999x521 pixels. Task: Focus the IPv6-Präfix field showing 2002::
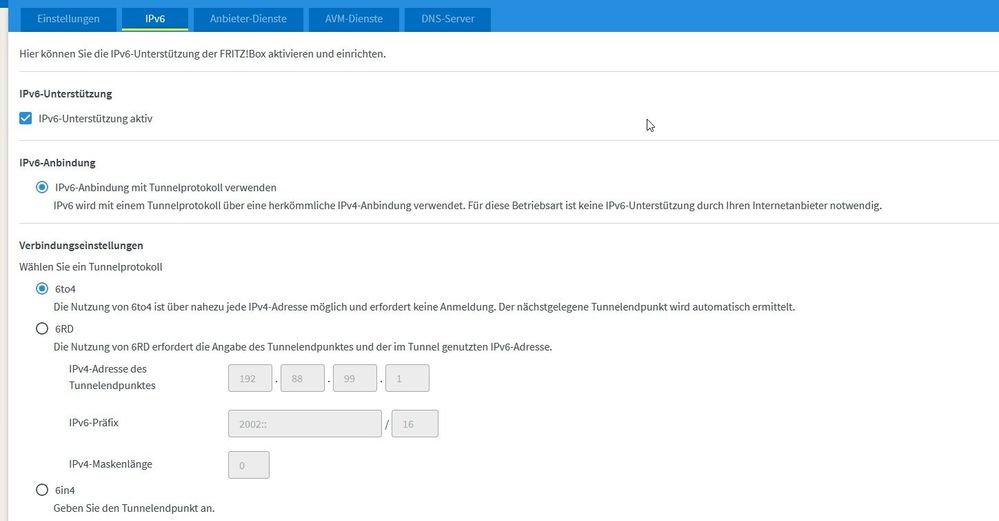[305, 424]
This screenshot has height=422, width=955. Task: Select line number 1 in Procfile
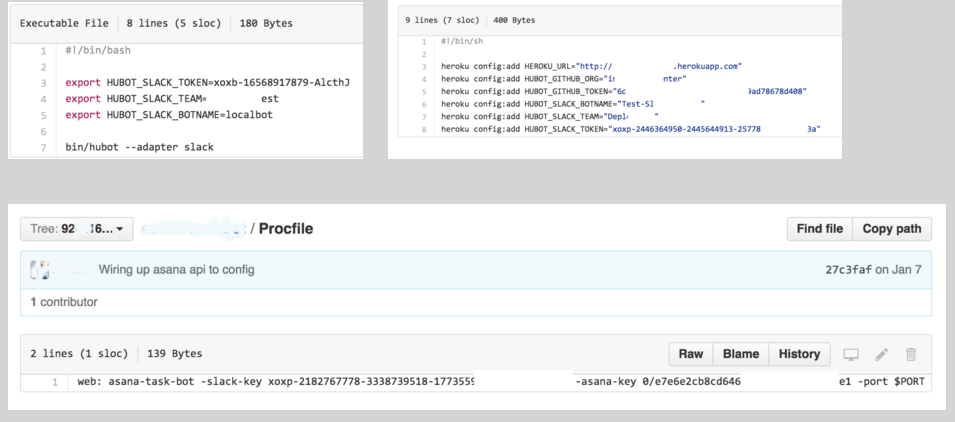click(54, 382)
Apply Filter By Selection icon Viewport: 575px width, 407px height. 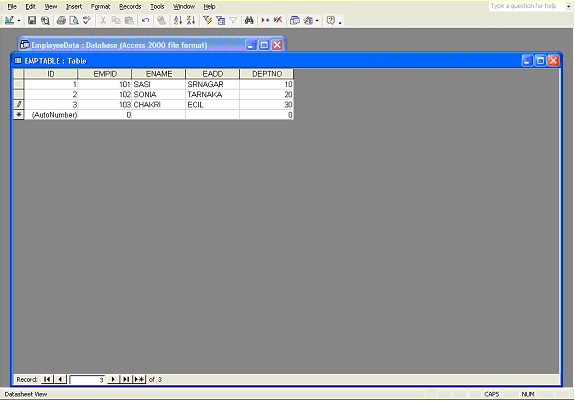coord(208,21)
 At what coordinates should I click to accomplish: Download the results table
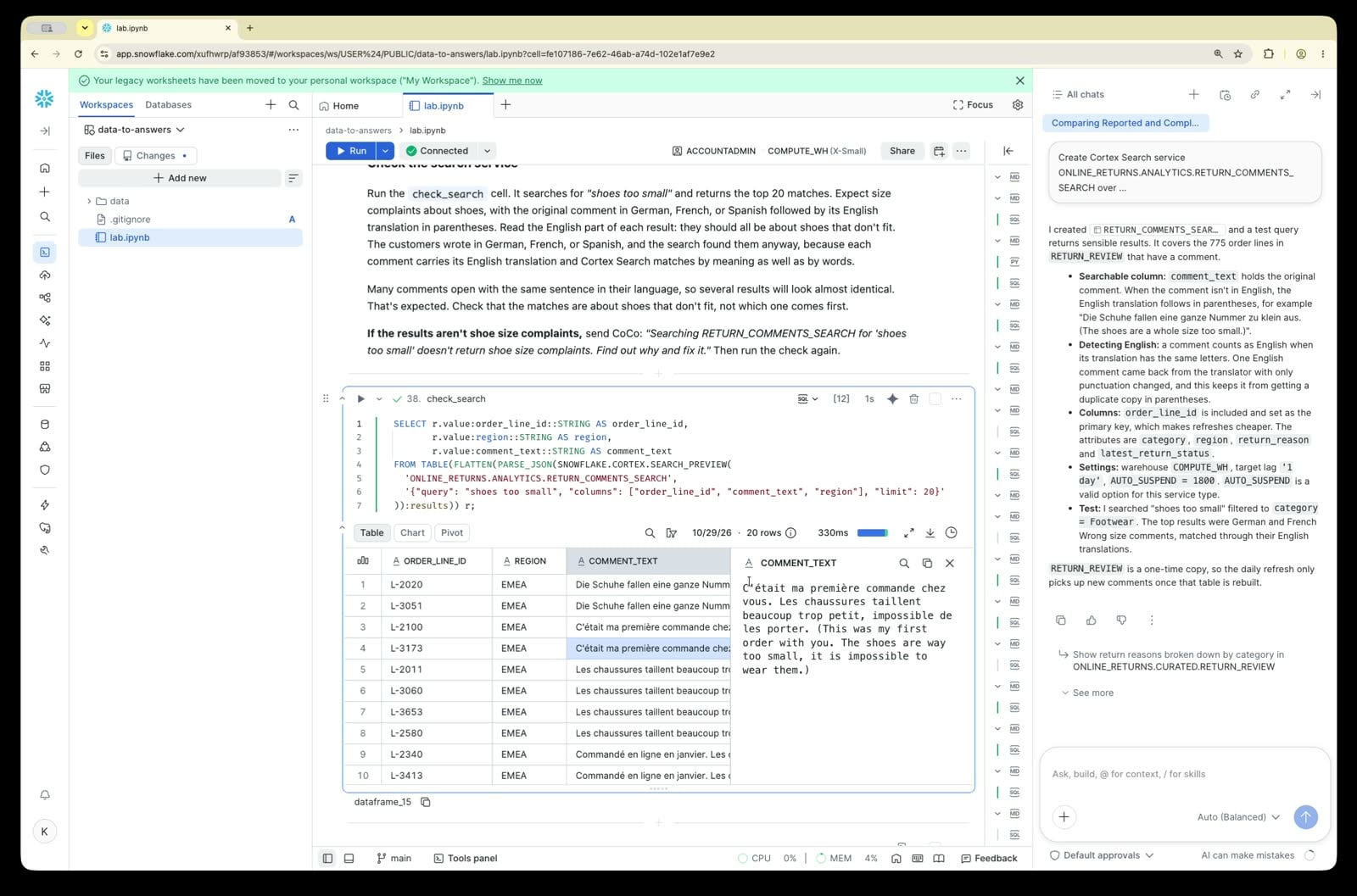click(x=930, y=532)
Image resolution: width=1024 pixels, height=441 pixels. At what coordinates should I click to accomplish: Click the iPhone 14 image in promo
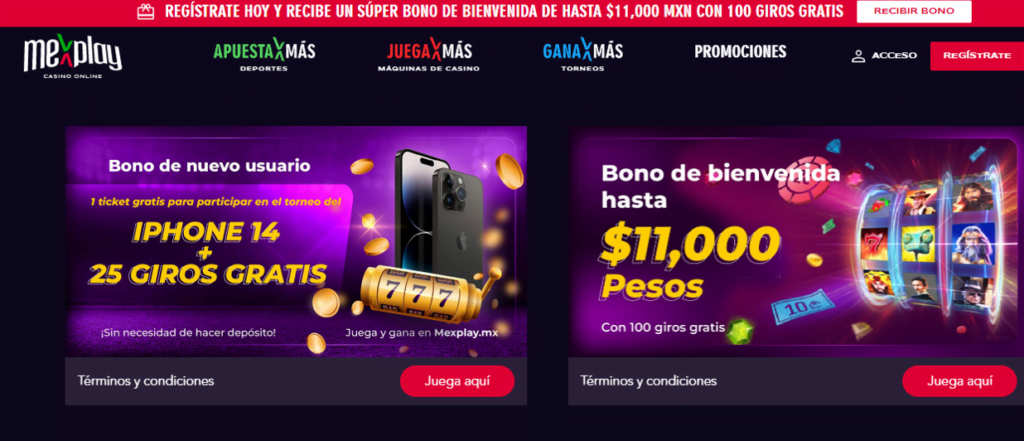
--------
## WORK TO BE COMPLETED
Output, exactly and without pictures, the lines above that run from the one containing "At what coordinates should I click to accomplish: Download" through the last line of the entries, inclusive.

## SOLUTION TO THE EXERCISE
 At what coordinates should I click to accomplish: Download the results table
click(x=930, y=532)
Image resolution: width=1024 pixels, height=441 pixels. At what coordinates should I click to accomplish: Click the iPhone 14 image in promo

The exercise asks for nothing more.